Meski engkau jauh di mata, diriku melihat dengan mata jiwaku di hati

Meski jiwamu telah pergi namun lukamu ada dalam jiwaku.

Kabar tentang kematian Auliya’ menyebar ke segala penjuru negeri dan, tak lama kemudian, berita kematiannya pun terdengar oleh Nufus. Mendengar kabar itu, ia pun jatuh pingsan di tengah-tengah gurun sahara dan tetap tak sadarkan diri selama beberapa hari. Ketika kembali sadar dan siuman, ia segera pergi menuju desa Auliya’. Nyaris tidak sanggup berjalan lagi, ia menyeret tubuhnya di atas tanah. Nufus bergerak terus tanpa henti hingga tiba di kuburan Auliya’ di luar kota. Ia berkabung di kuburannya selama beberapa hari. Ketika tidak ditemukan cara lain untuk meringankan beban penderitaannya, perlahan-lahan ia meletakkan kepalanya di kuburan Auliya’ kekasihnya dan meninggal dunia dengan tenang. Jasad Nufus tetap berada di atas kuburan Auliya’ selama setahun.

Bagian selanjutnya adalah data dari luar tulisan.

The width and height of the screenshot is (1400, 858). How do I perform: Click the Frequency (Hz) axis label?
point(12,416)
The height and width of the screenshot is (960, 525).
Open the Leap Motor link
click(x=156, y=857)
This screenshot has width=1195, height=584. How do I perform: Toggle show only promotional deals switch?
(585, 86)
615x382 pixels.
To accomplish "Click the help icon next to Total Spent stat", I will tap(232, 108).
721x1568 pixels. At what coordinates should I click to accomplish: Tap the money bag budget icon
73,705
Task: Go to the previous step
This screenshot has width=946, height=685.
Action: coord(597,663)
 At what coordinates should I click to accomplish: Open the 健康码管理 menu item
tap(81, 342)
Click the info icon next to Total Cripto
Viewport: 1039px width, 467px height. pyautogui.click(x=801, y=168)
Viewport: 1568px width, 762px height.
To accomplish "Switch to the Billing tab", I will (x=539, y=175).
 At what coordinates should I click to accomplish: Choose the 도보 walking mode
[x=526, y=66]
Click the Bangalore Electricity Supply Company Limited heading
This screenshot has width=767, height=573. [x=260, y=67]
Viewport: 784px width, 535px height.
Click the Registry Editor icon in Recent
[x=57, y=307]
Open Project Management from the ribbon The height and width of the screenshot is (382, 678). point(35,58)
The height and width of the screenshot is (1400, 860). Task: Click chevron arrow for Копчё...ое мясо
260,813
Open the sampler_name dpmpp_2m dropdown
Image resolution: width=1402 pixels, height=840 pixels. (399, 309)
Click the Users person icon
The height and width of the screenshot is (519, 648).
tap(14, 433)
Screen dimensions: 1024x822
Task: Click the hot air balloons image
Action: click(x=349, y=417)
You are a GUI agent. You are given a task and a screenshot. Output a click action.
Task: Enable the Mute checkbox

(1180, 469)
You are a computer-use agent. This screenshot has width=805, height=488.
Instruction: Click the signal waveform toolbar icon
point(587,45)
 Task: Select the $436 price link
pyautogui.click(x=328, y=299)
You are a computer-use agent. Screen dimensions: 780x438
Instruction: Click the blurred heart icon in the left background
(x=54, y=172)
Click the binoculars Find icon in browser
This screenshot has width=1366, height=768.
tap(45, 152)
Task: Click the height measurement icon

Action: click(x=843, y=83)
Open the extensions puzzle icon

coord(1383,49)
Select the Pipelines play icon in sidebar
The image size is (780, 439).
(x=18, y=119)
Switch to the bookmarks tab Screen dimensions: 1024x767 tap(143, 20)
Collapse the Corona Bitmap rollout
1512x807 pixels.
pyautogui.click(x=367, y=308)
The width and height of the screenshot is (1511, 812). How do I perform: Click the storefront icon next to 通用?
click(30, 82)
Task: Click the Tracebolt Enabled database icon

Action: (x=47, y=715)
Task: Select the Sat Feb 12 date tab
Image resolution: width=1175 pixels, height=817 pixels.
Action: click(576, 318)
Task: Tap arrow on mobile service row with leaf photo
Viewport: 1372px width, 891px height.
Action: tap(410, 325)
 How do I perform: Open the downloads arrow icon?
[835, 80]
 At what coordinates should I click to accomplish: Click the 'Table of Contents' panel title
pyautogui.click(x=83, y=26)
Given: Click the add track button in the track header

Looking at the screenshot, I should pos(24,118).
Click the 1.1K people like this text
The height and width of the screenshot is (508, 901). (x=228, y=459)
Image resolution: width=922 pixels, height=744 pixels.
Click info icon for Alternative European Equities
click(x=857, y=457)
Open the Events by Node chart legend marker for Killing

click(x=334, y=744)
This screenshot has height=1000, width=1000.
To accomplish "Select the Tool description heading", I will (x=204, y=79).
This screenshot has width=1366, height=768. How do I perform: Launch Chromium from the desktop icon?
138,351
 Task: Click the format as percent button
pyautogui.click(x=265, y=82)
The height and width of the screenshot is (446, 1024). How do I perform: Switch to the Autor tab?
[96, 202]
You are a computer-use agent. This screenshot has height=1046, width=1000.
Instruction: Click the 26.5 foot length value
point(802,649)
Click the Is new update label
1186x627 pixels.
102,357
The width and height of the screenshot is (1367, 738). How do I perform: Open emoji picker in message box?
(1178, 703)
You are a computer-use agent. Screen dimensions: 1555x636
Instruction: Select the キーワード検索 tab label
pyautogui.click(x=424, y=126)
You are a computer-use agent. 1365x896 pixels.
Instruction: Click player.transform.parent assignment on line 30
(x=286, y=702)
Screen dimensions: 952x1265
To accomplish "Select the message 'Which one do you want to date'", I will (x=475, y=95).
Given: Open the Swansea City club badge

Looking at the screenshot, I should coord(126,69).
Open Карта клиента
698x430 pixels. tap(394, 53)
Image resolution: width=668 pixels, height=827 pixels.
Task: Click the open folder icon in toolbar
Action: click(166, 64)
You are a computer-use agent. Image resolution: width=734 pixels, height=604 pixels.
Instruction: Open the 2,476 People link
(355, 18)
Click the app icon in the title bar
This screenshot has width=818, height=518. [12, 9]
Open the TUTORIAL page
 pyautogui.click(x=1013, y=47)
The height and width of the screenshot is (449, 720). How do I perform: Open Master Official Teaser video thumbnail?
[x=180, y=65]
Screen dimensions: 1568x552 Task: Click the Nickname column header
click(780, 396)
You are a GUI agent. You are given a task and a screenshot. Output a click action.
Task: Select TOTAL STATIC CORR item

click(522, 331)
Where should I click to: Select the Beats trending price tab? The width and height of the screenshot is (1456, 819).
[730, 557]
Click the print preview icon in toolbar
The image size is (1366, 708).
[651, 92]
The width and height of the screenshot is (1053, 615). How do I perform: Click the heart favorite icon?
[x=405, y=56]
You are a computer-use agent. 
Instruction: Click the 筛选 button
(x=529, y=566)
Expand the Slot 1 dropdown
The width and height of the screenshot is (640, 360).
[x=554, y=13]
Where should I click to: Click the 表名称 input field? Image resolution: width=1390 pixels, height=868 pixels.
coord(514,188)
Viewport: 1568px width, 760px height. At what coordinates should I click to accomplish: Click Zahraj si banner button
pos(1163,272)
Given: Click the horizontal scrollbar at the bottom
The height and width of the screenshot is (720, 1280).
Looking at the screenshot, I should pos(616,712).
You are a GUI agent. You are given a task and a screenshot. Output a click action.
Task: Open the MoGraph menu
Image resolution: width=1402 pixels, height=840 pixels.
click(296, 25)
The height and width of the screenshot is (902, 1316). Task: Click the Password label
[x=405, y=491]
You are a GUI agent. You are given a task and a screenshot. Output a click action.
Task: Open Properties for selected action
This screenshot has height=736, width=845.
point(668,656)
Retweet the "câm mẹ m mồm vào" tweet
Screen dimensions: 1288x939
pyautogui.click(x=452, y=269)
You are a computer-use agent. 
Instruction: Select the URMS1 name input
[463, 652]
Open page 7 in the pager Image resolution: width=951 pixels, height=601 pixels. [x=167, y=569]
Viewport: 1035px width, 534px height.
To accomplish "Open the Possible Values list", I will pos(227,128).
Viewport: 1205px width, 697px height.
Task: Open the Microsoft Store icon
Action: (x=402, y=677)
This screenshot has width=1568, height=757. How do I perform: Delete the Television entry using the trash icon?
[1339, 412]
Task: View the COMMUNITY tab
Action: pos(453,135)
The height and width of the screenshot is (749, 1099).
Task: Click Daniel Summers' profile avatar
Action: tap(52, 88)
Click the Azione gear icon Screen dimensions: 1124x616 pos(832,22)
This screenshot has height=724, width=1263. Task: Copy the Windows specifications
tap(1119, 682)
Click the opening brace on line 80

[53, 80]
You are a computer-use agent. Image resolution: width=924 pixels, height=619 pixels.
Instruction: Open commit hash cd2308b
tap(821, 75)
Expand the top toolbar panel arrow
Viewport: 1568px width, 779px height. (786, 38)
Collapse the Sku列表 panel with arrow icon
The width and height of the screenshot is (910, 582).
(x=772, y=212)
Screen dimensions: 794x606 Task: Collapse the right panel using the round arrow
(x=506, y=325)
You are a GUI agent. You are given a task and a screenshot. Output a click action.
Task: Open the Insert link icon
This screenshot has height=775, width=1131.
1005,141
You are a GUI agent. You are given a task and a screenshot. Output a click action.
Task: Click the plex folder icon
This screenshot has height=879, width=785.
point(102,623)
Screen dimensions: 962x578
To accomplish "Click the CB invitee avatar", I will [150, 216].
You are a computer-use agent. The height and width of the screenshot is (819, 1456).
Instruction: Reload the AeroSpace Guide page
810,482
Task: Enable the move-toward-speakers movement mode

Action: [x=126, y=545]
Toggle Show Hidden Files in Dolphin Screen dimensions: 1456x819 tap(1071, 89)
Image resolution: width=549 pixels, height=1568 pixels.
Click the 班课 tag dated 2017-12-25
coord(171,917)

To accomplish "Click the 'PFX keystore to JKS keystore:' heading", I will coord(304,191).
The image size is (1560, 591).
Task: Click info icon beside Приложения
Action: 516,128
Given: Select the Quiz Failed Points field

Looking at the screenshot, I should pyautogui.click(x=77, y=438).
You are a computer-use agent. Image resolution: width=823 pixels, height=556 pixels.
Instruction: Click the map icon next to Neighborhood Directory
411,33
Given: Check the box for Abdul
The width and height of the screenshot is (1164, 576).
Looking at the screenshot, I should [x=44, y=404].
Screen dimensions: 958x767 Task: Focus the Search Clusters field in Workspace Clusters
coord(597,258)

Ketika segenap sahabat dan kerabat menziarahi kuburannya, mereka menemukan sesosok jasad terbujur di atas kuburan Auliya’. Beberapa teman sekolahnya mengenali dan mengetahui bahwa itu adalah jasad Nufus yang masih segar seolah baru mati kemarin. Ia pun dikubur di samping Auliya’. Tubuh dua kekasih itu, yang kini bersatu dalam keabadian, kini bersatu kembali.

Konon, tak lama sesudah itu, ada seorang sufi bermimpi melihat Nufus hadir di hadapan Tuhan. Allah membelai Nufus dengan penuh kasih sayang dan mendudukkannya disisi-Nya. Lalu, Tuhan pun berkata kepada Nufus, “Tidakkah engkau malu memanggil-manggil-Ku dengan nama Auliya’, sesudah engkau meminum anggur Cinta-Ku?”

Sang Sufi pun bangun dalam keadaan gelisah. Jika Nufus diperlakukan dengan sangat baik dan penuh kasih oleh Allah, ia pun bertanya-tanya, lantas apa yang terjadi pada Auliya’ yang malang? Begitu pikiran ini terlintas dalam benaknya, Allah pun mengilhamkan jawaban kepadanya, “Kedudukan Auliya’ jauh lebih tinggi, sebab ia menyembunyikan segenap rahasia Cinta dalam dirinya sendiri.”

ان الحب الحقيقى بين بشر هو البداية لتعرف الى الله والشعور بمحبته وفيض عطأئه وكرمه

Sesungguhnya cinta yang tulus antara manusia adalah awal perjalanan menuju perkenalan kepada Tuhan, memasuki pengalaman men-Cintai-Nya dan limpahan anugerah kemurahan-Nya. (Ibnu al-Farabi).